Correlation and regression are complex and powerful statistical techniques that have wide application in data analysis. We will just address the tip of the iceberg for this topic, by basic linear correlation and regression techniques. This is used to analyze the relationship between two continuous variables. In general, the dependent (outcome) is referred to as Y and the independent (predictor) variable is called X.

To illustrate both methods, let us use the data set called BICYCLE.SAV. Data come from a study of bicycle helmet use (Y) and socioeconomic status (X). Y represents as the percentage of bicycle riders in the neighborhood wearing helmets. X represents the percentage of children receiving free or reduced-fee meals at school. Data are:

School Neigborhood	X (% receiving meals)	Y (% wearing helmets)
Fair Oaks	50	22.1
Strandwood	11	35.9
Walnut Acres	2	57.9
Discov. Bay	19	22.2
Belshaw	26	42.4
Kennedy	73	5.8
Cassell	81	3.6
Miner	51	21.4
Sedgewick	11	55.2
Sakamoto	2	33.3
Toyon	19	32.4
Lietz	25	38.4

Scatter Plot

The basis of both correlation and regression lies in bivariate ("two variable") scatter plots. This type of graph shows (x_i, y_i) values for each observation on a grid. The scatter plot of the illustrative data set is shown below:

Notice that this graph reveals that high X values are associated with low values of Y. That is, as the number of children receiving reduced-fee meals at school increases, the bicycle helmet use rate decreases. Thereby, a negative correlation is said to exist.

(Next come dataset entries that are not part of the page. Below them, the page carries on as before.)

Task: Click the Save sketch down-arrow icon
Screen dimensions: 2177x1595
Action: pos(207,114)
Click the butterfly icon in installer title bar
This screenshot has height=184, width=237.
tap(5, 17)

In general, scatter plots may reveal a:

Positive correlation (high values of X associated with high values of Y),

Negative correlation (high values of X associated with low values of Y),

No correlation (no clear trend)

SPSS: To draw a scatter plot with SPSS, click on Graphs | Simple | Scatter, and then select the variables you wish to plot. (Suggestion: Enter the illustrative data set into an SPSS file and produce this scatter plot.)

Outliers

Observations that do not fit the general data pattern are called outliers. Identifying and dealing with outliers is an important statistical undertaking. In some instances, outliers should be excluded before analyzing the data and in other instances they should remain present during analysis. However, they should never be entirely ignored. For insights into how to address outliers, please see www.tufts.edu/~gdallal/out.htm.

Correlation

Pearson's correlation coefficient (r)

Pearson's correlation coefficient (r) is a statistic that quantifies the relationship between X and Y in unit-free terms. The closer the correlation coefficient is to +1 or -1, the better the two variables "keep in step." This can be visualized by the degree to which the scatter cloud adheres to an imaginary trend line through the data. When all points fall on a trend line with an upward slope, r = +1. When all points fall on a downward slope, r = -1.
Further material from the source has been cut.